Don’t believe me? Check out the first verse of Tim McGraw’s “Southern Voice”;Hank Williams sang it Number 3 drove it Chuck Berry twanged it Will Faulkner wrote it Aretha Franklin sold it Dolly Parton graced it Rosa Parks rode it Scarlett O chased it… Don’t let this old gold cross In this Allman Brothers t-shirt throw ya It’s cicadas making noise With a southern voice (Tim McGraw, “Southern Voice”)
And I’m hooked. Why? I’m not southern. But I like the song.
And I recognize the names in the first verse. Perhaps that’s the key. Hank Williams, Dale Earnhardt and Chuck Berry share the stage with William Faulkner, Aretha Franklin and Rosa Parks. These are the heroes of southern culture – which, as David Masciotra points out in his essay on the song at The Daily Yonder, is not the stereotypical cliché of “toothless, rump-scratching, drunken low-lives whose favorite hobbies are burning crosses, incest, and dropping out of school.”

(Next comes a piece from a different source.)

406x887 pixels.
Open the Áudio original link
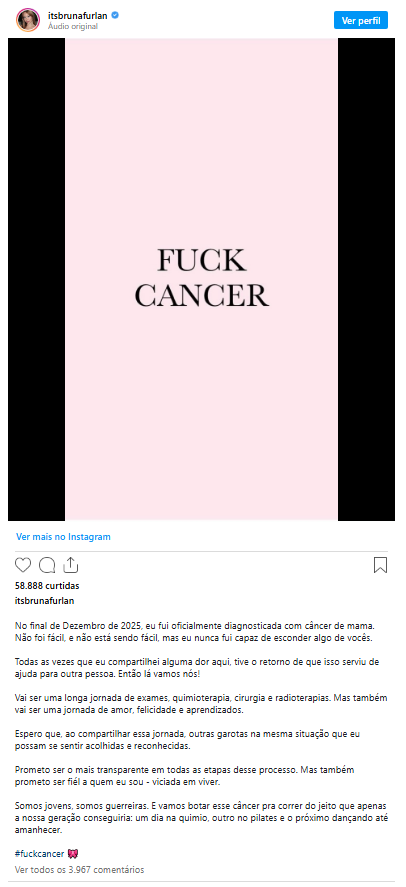(73, 26)
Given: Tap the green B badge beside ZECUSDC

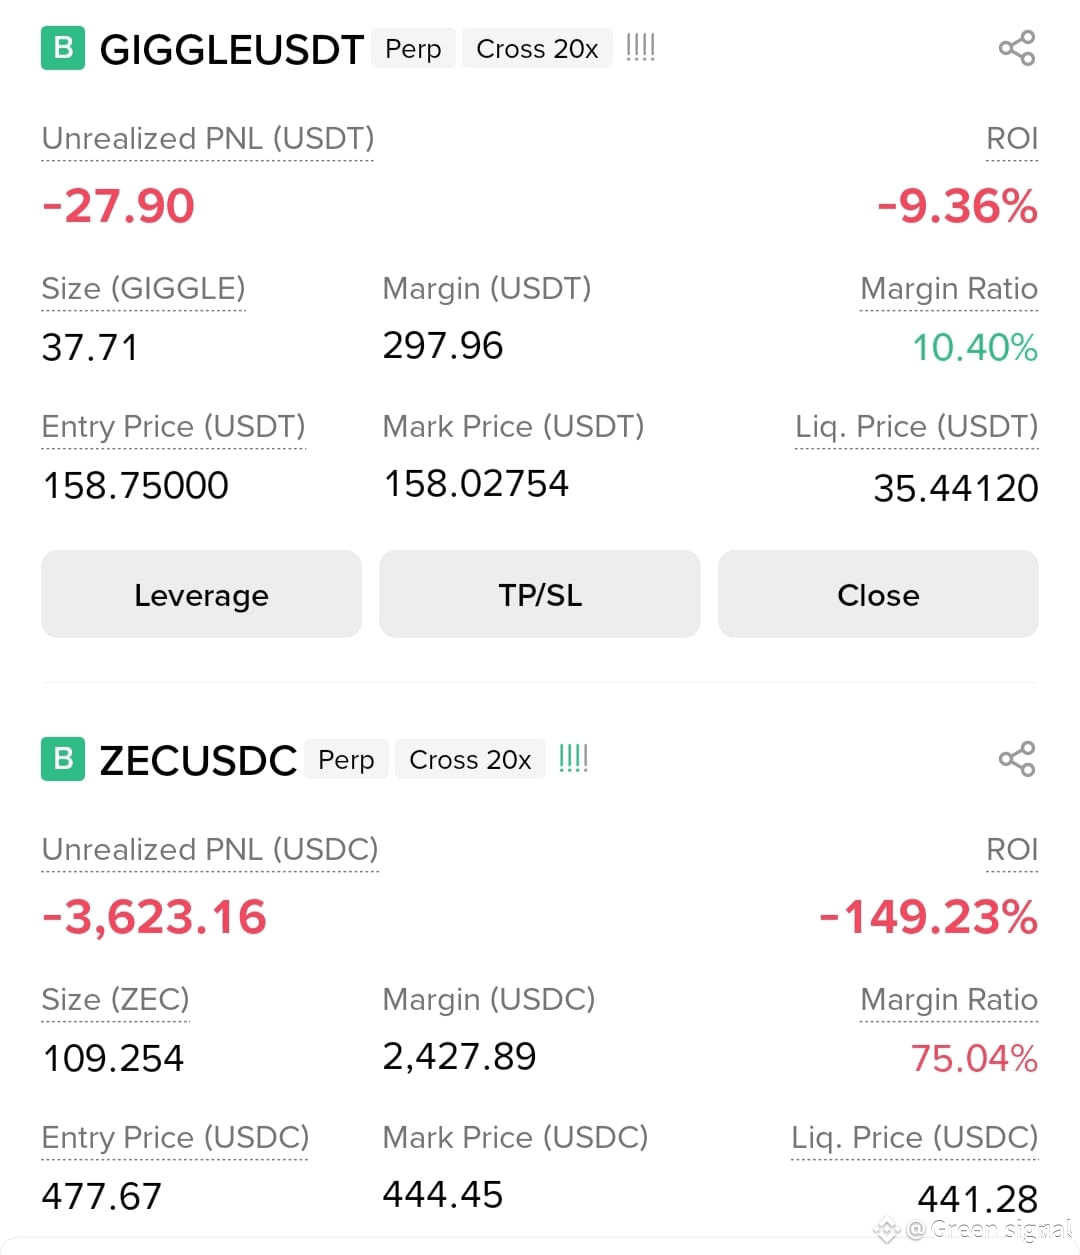Looking at the screenshot, I should (x=63, y=759).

Masciotra goes on to argue that the song, with its “maddeningly incomplete” list of people who have played an important part in southern culture, ought to remind listeners that southern culture is American culture:
Despite the low-budget horror movie that passes for its political system and its Ponzi scheme management of the economy, the United States of America is still an extremely fun and satisfying place to live. Much of this is due to the country’s eclectic options for musical, literary, artistic, and culinary delight. The brilliant hybrid of American culture was created and is continually crafted by immigrant influence and regional difference.
And this is where my own musical tastes begin to make sense. I can’t explain the presence of “Little Jeannie” on the top of my playlist, but if I look at my list with the word “hybrid” in mind, it begins to make sense. “House on Pooh Corner” plays off the book by the English author A.A, Milne. The performance of Willie Nelson’s “Night Life” by Eric Clapton gives it a smoky, bluesy drive that smacks more of a basement big-city club than a late night in a roadhouse. Joey Ramone covering the standard “What a Wonderful World,” first recorded by Louis Armstrong but subsequently covered by at least 50 other performers.

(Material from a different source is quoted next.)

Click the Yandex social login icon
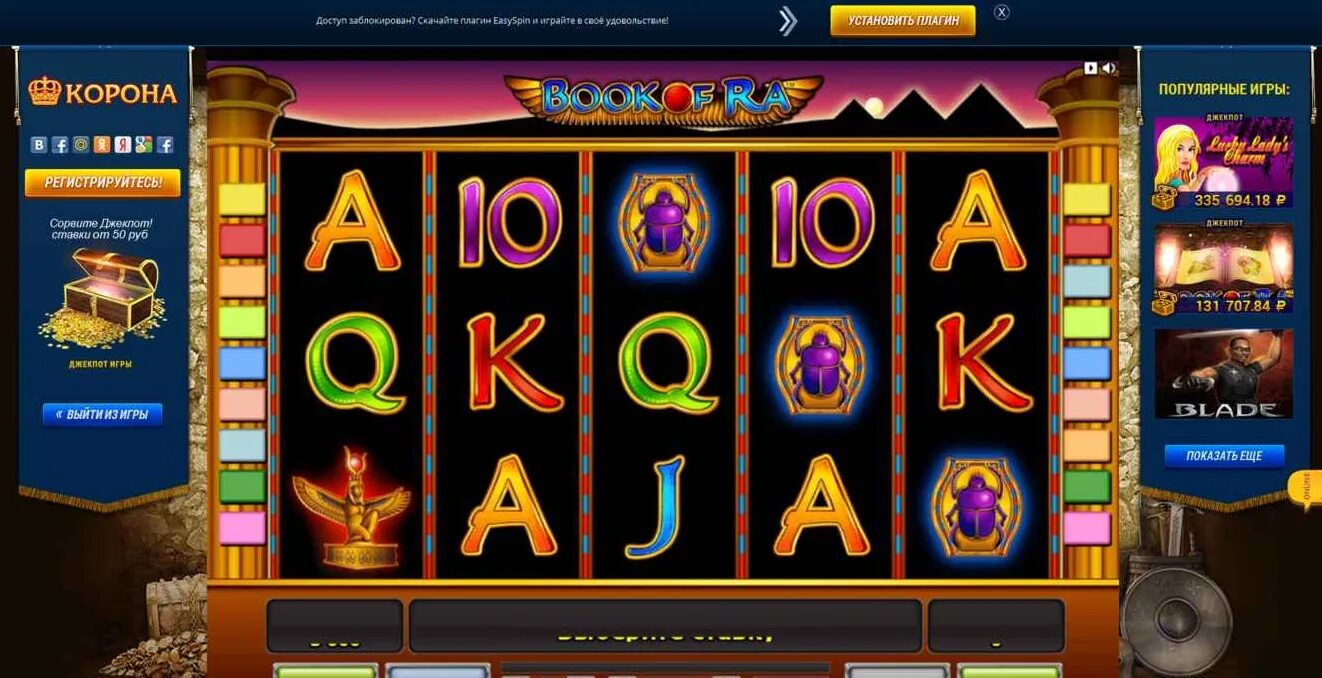 123,145
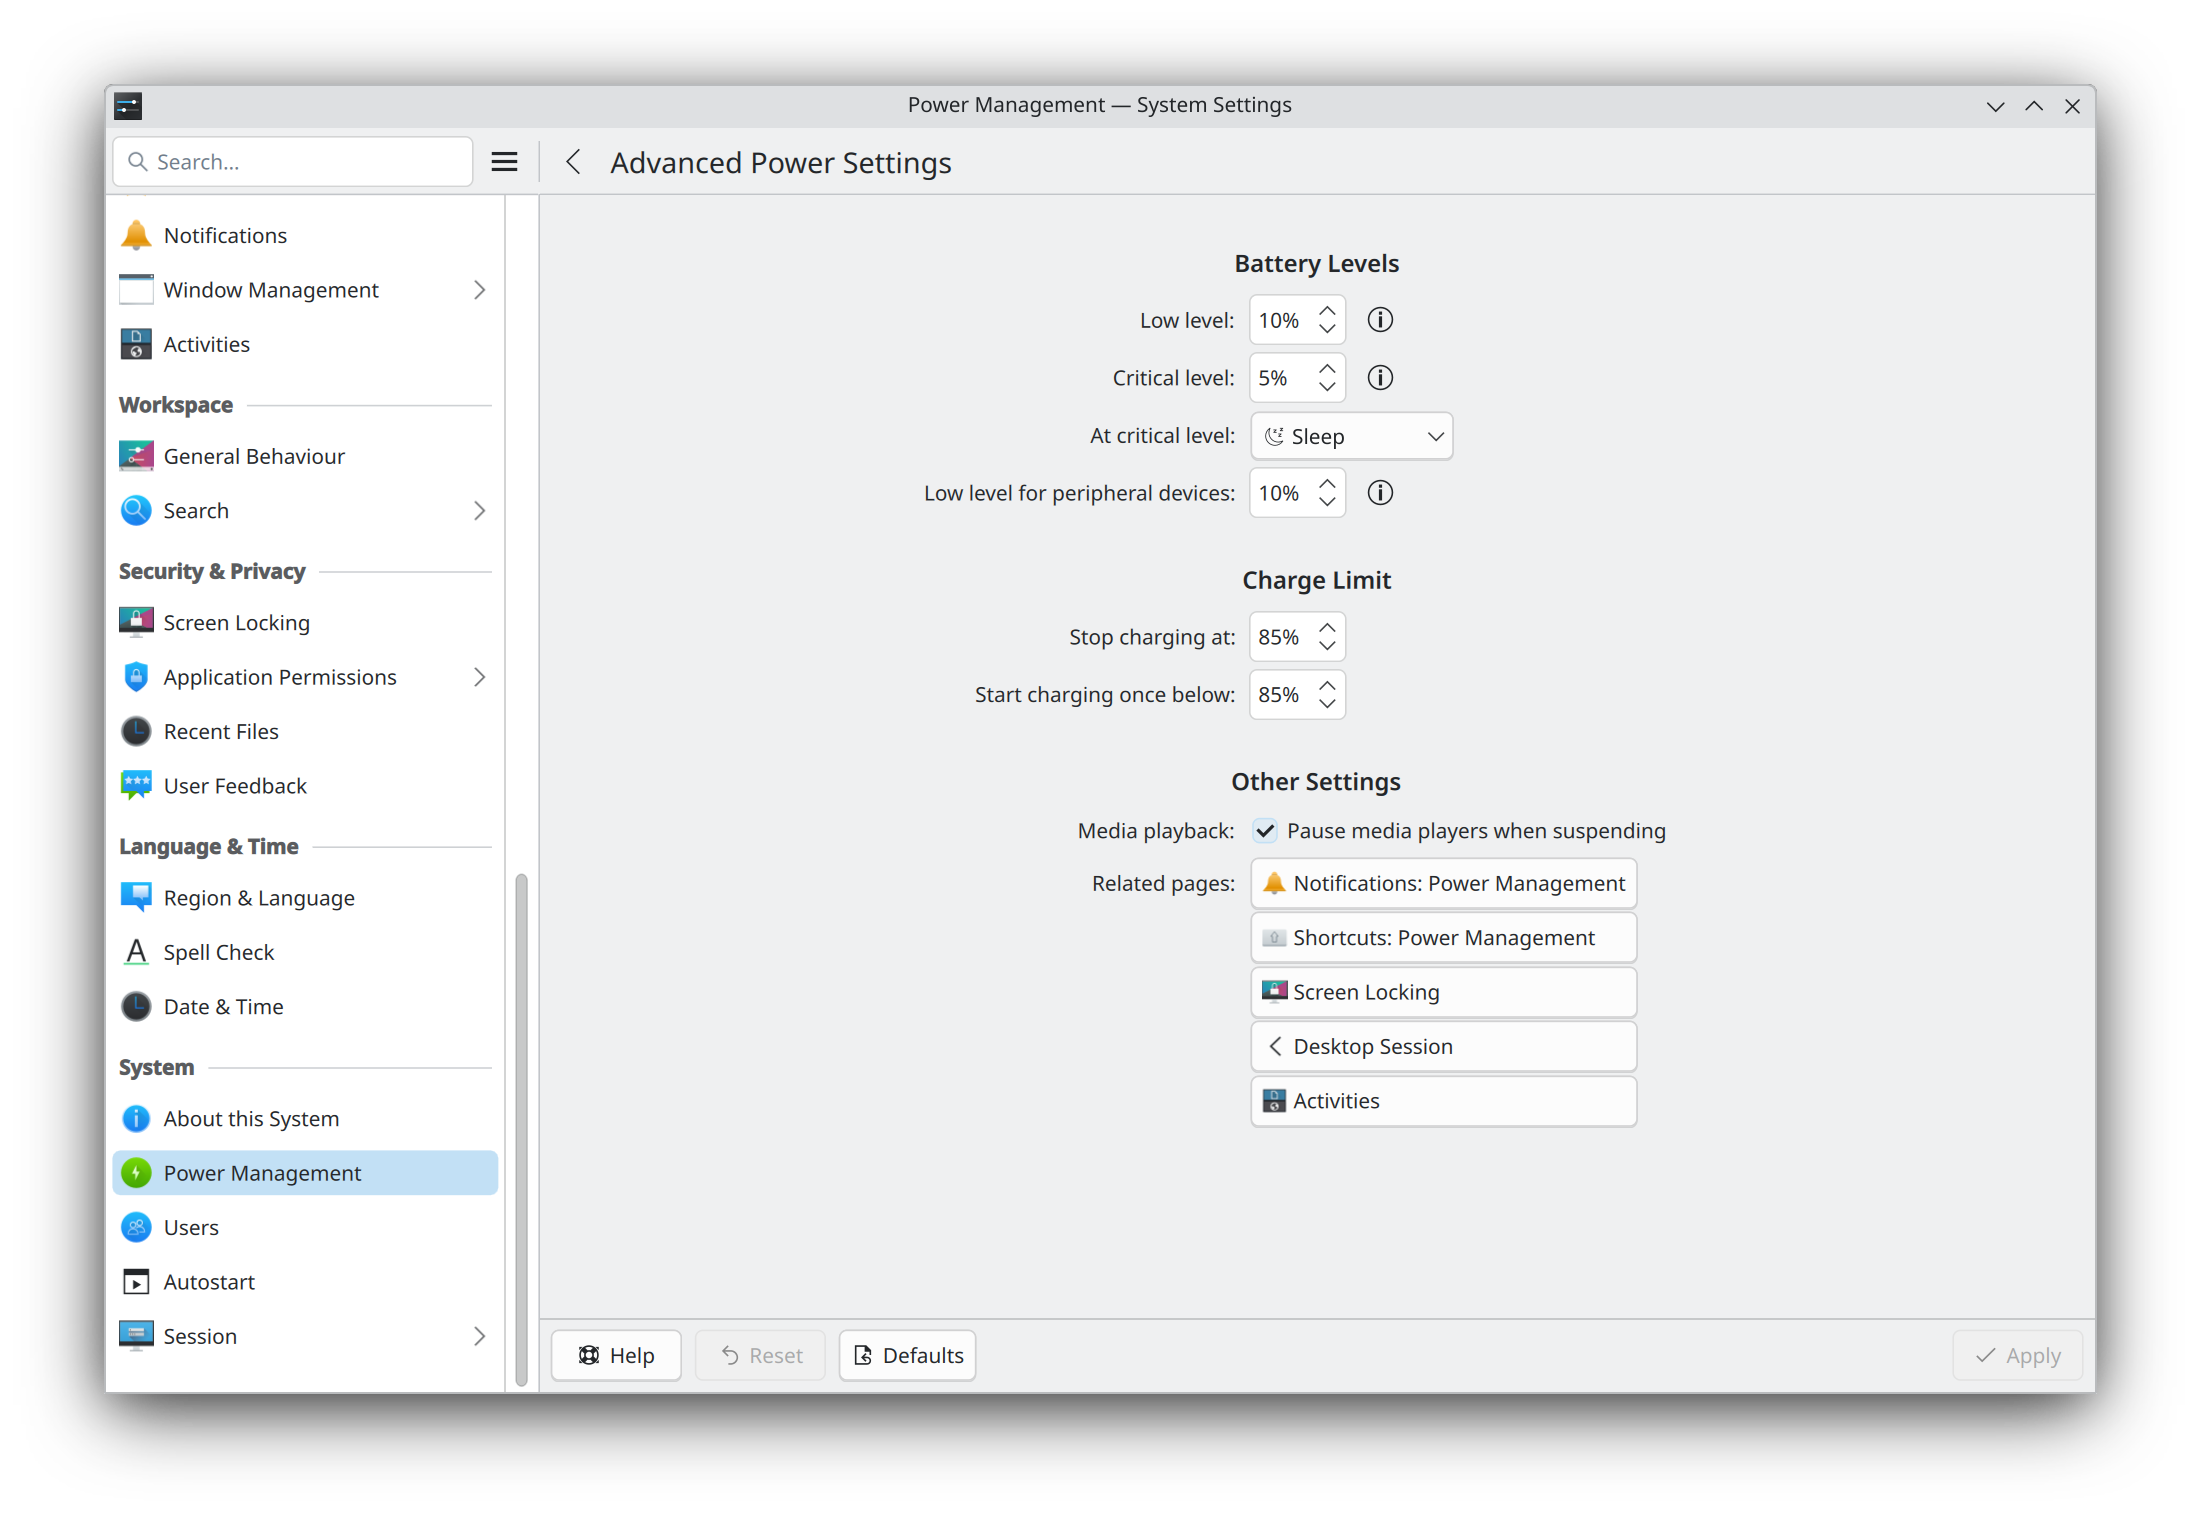Image resolution: width=2201 pixels, height=1518 pixels.
Task: Toggle Pause media players when suspending
Action: coord(1265,831)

To the extent that we can identify an “American” culture, one has to say that it’s a hybrid. This allows a middle-aged white guy born in Wisconsin and grew up in the northeast to like music from a wide range of performers. I don’t have to make any apologies for switching from the blues to some old skool hip-hop, if I so choose.
And as far as listening to country on my driving to work? In the words of Johnny Cash:
I love songs about horses, railroads, land, judgment day, family, hard times, whiskey, courtship, marriage, adultery, separation, murder, war, prison, rambling, damnation, home, salvation, death, pride, humor, piety, rebellion, patriotism, larceny, determination, tragedy, rowdiness, heartbreak, and love. And Mother. And God.
That doesn’t just describe country music. That describes American music. Bring it on.